# PROVIDED INFORMATION start
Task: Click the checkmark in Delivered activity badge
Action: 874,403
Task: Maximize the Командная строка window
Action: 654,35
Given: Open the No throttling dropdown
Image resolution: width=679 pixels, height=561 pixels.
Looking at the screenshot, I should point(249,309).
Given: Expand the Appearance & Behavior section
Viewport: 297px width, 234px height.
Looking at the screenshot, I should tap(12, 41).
# PROVIDED INFORMATION end
# PROVIDED INFORMATION start
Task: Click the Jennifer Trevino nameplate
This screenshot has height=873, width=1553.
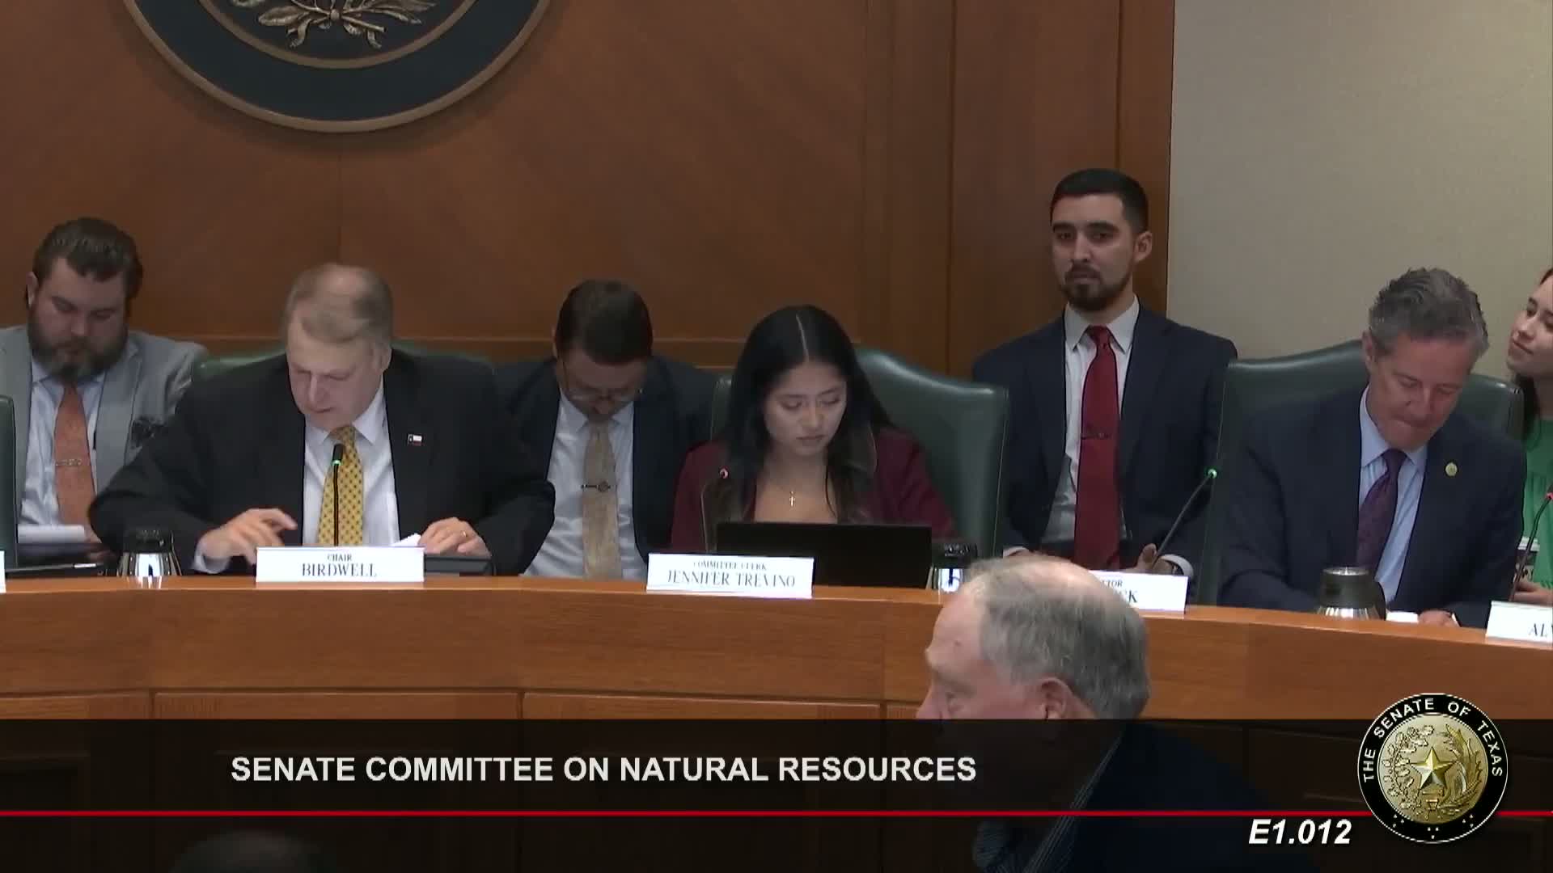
# PROVIDED INFORMATION end
• **TASK REQUIREMENTS**: Please repeat the items again exactly, the stretch from the line containing "Given: Open the No throttling dropdown" through the line containing "Looking at the screenshot, I should tap(12, 41).", both ends included.

• **ANSWER TO THIS TASK**:
Given: Open the No throttling dropdown
Image resolution: width=679 pixels, height=561 pixels.
Looking at the screenshot, I should point(249,309).
Given: Expand the Appearance & Behavior section
Viewport: 297px width, 234px height.
Looking at the screenshot, I should tap(12, 41).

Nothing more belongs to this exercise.